A new helmet material that visually indicates how severe an impact is could help soldiers and athletes get quicker, better brain trauma diagnoses.
The material, developed by a team of researchers at the University of Pennsylvania, changes color only when hit with a powerful, quick force. When hit with 30 millinewtons of force the material changes color from red to green. When struck with 90 millinewtons, it turns purple.
Shu Yang, a material science and engineering research at UPenn, and her team developed the polymer-based material to replicate a more expensive version made of photonic crystals. When enough force is applied to the material, it changes the internal structure of the polymers, which causes a different color to appear on the surface. They'll be presenting their research at the American Chemical Society annual meeting this week.

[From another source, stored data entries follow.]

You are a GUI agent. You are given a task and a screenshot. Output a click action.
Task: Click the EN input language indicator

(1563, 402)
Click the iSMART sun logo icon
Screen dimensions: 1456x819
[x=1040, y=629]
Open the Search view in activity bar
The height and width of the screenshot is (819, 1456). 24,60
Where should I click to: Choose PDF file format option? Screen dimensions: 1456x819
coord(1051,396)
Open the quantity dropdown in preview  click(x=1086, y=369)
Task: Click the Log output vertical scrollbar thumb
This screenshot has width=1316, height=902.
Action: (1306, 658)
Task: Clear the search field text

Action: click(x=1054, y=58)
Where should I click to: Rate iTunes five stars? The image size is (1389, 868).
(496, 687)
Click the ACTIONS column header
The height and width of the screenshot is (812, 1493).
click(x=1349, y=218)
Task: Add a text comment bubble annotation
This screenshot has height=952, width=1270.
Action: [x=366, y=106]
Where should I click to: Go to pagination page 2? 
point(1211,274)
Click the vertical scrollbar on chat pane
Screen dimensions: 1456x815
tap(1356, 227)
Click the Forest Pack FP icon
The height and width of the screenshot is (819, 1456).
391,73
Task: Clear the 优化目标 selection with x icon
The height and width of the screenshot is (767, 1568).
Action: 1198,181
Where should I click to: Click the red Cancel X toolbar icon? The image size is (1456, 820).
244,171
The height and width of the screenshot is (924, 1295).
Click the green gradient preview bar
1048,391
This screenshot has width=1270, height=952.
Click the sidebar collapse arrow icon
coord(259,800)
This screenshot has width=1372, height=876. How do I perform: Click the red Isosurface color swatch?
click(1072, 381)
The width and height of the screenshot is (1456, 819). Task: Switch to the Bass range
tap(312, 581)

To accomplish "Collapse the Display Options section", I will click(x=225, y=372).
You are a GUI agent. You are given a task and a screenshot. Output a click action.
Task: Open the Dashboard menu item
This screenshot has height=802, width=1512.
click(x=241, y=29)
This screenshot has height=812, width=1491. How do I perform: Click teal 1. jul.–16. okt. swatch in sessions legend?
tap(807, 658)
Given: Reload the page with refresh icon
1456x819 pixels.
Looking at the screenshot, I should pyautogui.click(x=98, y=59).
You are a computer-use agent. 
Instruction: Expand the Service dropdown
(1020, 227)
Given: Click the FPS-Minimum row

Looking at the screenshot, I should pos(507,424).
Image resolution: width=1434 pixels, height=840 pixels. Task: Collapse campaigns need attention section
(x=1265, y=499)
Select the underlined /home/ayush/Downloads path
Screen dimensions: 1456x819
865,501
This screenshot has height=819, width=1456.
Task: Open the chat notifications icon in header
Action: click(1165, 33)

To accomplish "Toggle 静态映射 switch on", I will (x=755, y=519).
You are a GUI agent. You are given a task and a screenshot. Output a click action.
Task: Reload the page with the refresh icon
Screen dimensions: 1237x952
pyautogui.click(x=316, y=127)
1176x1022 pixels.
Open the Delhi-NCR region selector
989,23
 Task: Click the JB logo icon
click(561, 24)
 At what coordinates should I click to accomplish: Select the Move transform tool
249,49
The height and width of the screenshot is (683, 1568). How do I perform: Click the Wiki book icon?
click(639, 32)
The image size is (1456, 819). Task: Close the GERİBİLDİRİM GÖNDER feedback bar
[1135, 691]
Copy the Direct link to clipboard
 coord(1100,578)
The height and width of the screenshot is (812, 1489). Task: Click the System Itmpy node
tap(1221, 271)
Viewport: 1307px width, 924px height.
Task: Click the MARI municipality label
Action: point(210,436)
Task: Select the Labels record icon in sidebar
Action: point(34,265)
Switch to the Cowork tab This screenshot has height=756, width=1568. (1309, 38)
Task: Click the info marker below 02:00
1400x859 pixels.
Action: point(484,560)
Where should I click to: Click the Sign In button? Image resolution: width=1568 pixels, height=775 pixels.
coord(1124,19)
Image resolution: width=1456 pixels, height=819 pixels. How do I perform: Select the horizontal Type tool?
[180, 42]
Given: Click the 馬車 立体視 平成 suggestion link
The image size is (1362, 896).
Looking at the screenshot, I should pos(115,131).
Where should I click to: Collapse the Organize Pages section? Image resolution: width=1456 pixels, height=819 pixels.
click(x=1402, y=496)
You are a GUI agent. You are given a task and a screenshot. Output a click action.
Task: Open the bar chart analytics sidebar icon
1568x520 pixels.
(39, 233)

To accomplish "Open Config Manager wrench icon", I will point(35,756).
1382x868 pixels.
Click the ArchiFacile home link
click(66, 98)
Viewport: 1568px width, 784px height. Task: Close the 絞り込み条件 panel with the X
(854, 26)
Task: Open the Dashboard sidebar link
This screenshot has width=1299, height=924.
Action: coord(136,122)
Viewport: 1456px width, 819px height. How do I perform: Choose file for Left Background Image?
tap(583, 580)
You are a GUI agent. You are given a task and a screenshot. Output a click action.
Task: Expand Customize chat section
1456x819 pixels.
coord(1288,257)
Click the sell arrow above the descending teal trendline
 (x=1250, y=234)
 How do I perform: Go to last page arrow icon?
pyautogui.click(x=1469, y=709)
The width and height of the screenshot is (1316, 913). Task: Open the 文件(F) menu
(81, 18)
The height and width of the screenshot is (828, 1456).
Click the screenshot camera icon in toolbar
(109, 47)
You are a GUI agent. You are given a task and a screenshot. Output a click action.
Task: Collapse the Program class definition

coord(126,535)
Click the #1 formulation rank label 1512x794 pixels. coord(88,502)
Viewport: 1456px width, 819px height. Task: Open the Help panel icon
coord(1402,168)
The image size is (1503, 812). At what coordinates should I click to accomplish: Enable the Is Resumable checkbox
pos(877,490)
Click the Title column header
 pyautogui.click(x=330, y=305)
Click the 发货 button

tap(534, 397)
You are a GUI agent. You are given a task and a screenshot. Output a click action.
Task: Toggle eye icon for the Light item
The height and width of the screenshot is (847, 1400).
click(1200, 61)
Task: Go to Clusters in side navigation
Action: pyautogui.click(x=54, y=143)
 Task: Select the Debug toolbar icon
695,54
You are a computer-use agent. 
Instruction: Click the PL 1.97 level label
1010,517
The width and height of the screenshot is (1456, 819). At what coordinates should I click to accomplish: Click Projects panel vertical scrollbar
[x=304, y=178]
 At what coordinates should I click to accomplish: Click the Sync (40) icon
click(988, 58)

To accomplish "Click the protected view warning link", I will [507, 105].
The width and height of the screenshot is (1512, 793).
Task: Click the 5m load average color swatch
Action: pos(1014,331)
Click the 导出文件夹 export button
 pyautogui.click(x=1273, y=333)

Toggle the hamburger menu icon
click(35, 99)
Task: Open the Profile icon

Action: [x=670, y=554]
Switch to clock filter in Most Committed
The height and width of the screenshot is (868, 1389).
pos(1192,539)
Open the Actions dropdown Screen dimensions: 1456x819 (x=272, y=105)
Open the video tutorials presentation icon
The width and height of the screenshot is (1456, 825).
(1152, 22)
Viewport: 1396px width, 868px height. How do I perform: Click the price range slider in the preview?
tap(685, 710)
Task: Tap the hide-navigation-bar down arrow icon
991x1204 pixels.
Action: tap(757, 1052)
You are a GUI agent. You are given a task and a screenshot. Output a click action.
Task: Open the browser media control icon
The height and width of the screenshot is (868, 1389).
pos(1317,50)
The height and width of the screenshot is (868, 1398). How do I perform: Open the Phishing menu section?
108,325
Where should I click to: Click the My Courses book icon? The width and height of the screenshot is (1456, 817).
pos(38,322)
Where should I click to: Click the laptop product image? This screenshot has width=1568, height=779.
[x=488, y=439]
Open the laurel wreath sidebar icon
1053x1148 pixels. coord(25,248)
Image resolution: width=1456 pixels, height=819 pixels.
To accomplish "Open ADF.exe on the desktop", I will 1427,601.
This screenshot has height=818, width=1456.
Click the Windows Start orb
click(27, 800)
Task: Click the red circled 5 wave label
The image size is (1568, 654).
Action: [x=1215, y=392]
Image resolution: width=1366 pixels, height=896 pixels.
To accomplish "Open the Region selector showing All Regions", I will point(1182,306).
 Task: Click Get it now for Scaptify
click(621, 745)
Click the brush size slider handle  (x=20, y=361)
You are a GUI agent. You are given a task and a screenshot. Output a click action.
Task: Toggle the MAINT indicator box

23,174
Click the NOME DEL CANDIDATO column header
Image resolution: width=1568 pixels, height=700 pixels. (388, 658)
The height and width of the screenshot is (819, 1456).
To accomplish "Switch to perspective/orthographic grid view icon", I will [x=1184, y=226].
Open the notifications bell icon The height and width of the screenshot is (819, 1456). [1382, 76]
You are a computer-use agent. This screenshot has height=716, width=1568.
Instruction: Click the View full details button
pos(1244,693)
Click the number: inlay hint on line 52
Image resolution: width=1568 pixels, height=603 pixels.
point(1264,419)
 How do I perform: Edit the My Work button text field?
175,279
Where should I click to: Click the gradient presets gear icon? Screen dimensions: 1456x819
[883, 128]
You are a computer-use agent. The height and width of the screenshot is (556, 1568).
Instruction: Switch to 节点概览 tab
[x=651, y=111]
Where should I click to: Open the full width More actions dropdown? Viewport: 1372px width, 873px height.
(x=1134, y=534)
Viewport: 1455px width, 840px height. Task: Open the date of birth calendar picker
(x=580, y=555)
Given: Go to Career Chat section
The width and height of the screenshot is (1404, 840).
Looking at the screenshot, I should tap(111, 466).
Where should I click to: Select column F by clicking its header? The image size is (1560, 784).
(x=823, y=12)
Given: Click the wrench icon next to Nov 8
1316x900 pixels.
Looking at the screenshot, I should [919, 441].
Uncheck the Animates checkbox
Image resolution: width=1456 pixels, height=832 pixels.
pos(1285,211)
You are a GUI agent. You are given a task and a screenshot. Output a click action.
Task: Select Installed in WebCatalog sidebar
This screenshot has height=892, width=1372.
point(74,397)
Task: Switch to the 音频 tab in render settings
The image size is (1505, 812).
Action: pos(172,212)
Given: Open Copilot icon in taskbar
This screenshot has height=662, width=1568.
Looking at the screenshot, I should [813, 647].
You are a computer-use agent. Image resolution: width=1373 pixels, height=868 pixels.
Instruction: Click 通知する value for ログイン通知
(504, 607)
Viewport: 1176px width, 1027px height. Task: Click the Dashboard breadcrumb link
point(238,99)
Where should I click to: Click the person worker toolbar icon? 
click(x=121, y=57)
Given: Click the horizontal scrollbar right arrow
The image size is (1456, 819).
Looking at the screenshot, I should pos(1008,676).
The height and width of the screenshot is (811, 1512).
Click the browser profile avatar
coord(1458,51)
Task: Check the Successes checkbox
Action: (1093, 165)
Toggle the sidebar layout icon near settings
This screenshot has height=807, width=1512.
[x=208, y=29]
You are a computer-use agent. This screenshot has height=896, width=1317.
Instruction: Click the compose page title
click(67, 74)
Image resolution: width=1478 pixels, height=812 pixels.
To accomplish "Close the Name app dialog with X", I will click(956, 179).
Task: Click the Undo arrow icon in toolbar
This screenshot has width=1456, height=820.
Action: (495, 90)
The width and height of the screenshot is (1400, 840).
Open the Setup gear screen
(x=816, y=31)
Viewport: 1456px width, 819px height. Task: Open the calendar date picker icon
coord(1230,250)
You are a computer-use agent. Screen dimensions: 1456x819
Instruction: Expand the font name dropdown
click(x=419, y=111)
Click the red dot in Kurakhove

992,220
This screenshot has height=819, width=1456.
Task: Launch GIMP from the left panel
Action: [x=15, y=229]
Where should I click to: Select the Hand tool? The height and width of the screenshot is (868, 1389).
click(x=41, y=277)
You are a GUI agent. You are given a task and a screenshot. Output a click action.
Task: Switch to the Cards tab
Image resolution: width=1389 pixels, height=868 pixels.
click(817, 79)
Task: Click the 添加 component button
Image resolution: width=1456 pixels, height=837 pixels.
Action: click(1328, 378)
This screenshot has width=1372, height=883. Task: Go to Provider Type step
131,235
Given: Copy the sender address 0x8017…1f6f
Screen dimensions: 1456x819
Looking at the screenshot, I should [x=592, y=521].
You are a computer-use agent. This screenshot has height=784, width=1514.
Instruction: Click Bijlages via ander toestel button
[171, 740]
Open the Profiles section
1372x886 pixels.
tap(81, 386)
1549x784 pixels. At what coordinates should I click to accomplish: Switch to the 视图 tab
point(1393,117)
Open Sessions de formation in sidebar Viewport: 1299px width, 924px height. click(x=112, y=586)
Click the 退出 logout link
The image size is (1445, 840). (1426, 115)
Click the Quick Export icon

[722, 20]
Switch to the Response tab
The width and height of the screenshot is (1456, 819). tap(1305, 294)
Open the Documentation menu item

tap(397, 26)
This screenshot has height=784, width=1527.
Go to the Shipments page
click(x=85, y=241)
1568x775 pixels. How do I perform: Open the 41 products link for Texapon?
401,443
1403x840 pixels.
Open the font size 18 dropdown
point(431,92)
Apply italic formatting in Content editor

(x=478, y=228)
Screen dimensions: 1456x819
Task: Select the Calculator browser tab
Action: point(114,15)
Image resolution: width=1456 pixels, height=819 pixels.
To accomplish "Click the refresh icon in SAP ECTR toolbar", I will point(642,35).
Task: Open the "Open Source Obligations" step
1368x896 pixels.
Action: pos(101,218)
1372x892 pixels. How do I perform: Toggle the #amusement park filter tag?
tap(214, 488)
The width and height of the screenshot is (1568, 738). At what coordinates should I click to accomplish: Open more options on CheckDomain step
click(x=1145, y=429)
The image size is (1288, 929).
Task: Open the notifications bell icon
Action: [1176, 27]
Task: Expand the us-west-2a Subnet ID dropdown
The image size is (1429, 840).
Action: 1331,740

Part of what makes a concussion and other brain trauma so scary is the fact that we still struggle to properly and quickly diagnose such injuries. Without proper diagnosis, a patient can risk further, long-term damage by compounding a concussion that's been misdiagnosed as less severe than it is. This week, a dozen or so former NFL players will be filing appeals because they're unsatisfied with a $1 billion settlement for players who suffer long-term effects from head injuries sustained during their careers.
Yang and her team say the material they've developed could be used in helmets in just a few years. If adopted by professional sports organizations it would mean, for some some players, quickly identifying a severe injury and getting proper treatment, potentially dodging a lifetime of chronic complications.